Die spannende Erwartung auf DAS Andere aus den Niederlanden erfüllte die Gäste auf dem IBA-Dock inmitten der vielen stimmungsvollen Fotos von den verschiedenen Radaktivitäten auf der Elbinsel, die der Fotograf Artur Sobowiec dokumentierte. Anders war schon die prägende Erfolgsgeschichte zum Radverkehrs in den Niederlanden vor fast 120 Jahren. Damals führte ein spektakulärer mit Blumen geschmückter Fahrradcorso anlässlich einer großen Blumenschau zu einem ungeahnten Radfahrboom. Der Blumencorso war eine bürgerliche Idee um Land, Leute und Krone aneinander zu binden und die neue Lust an
muskelkraftbetriebener Bewegung in niederländischer Natur zu demonstrieren. Sogar die damalige Königin Wilhelmina setzte sich auf`s Rad, um diese Initiative und bürgerliche Werte zu unterstützen. Der Corso war sehr leicht durchzuführen, und die bereits vorhandenen gut ausgebauten Wege entlang der Kanäle unterstützten die neue Radfahrlust positiv.
Als Mensch aus einem Autobauer-Land kann man es kam glauben, aber wahr ist es: Dieser Event war derartig kraftvoll, dass er ein Nationalgefühl bei den Niederländern erzeugte. Noch heute gibt es diese Blumenshow mit Anfahrt per Fahrrad. Bei soviel positiver Emotion wurde auch das Fahrrad stets positiv als ein Mittel der Freiheit, Fitness und Lustvollem Leben betrachtet. Die Radinfrastruktur entwickelte sich entsprechend historisch bedingt, nämlich von Anfang an auf separaten Wegen. Dies waren gute Startbedingungen für den systematischen landesweiten Ausbau breiter Wege mit ausreichend Platz für Gegenverkehr und schnellem Fahren.

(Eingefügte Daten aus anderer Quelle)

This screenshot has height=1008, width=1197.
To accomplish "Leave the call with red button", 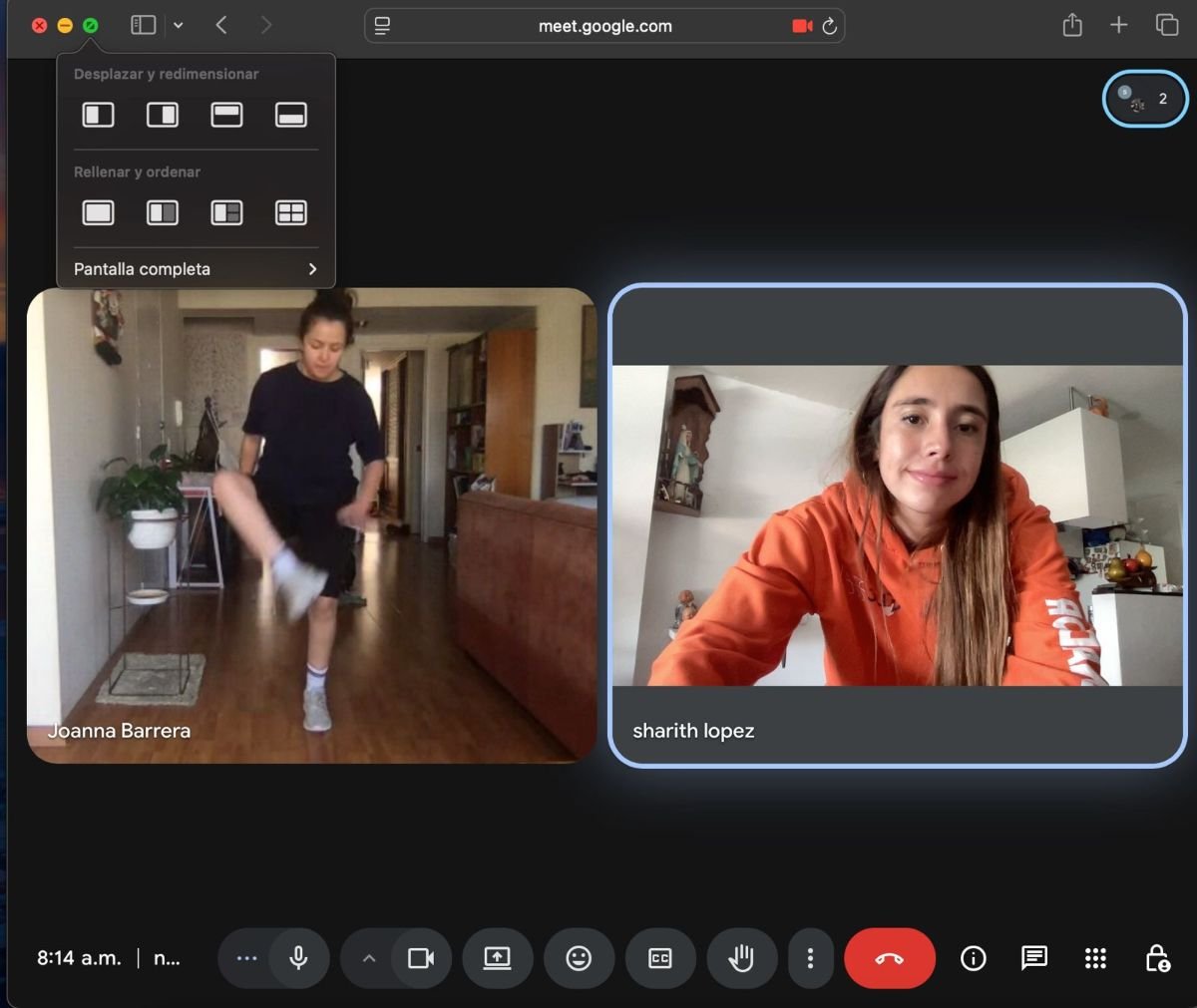I will (889, 958).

Auch anders ist der geographisch bedingte Pragmatismus der Niederländer, die in einem kleinem Land sogar dem Wasser noch Land abtrotzen. Also jeder Quadratzentimeter in diesem Land ist geplant und mit Funktionen belegt, gerade in der sehr dicht besiedelten Randstadt, wo sich auch Rotterdam befindet und der bis zur 40 km entfernten Massmündung sich erstreckende Hafen. Arbeit, Freizeit und Erholung müssen sich bei dieser Enge die Räume teilen. Gemäß Rotterdamer Port Authority brauchen die Menschen aber auch den erlebbaren Bezug zum Hafen, Wertschöpfungsquelle der Region, die sich dennoch weiter von der Stadt entfernt.
Noch wichtiger jedoch ist die Förderung des Alltagsverkehrs per Fahrrad über die Kurzstrecken von 5 km im Hafen von Rotterdam hinaus. Mehrere Rad- und Fußgängerbrücken und -tunnel über und unter die Maas sowie Verkehrssicherheit bei Kreuzungen und Bahnübergängen spielen hier eine wichtige Rolle. Dasselbe gilt für eine gute Anbindung des ÖPNV samt sicherer Fahrrad-Abstellanlagen vom Hafengebiet in die Stadt. Dies lassen sich die Niederlande bis zu traumhafte 27 Euro pro Einwohner für die Radinfrastruktur kosten. In Hamburg liegen die Investitionen ca. bei 2 -3 Euro. Alltagswege von Radfahrern führen auch durch den Hafen in die Stadt und diese werden sorgfältig geplant, ausgeschildert und in Stand gehalten sowie ausreichend breit gebaut; denn in den Niederlanden plant man bereits jetzt schon die Infrastruktur für das Elektrorad und dessen mögliche Geschwindigkeiten. Ganz klar, nicht nur in den Städten dominiert das Rad, sondern auch in vermeintlich gefährlichen Regionen, wie dem Rotterdamer Hafen.
Kurzes Fazit aus dieser anderen Fahrradwelt: Radverkehr im Hafen ist normal und wird nicht als negative Belastung empfunden und er lässt sich obendrein auch noch sicher führen! Denn: Die
Infrastruktur für den Radverkehr stimmt und wird gleichberechtigt behandelt!. Hier findet sich noch immer die historische Verbindung von Hafen und Stadt: Es sind lebendige, sich im Austausch befindliche Räume, keine fremden und von einander abgegrenzten Zonen. Ein positives Fahrrad-Image und gesundheitsfördernde Lebenslust prägen das Bewusstsein für den Radverkehr in den Städten ganz entscheidend.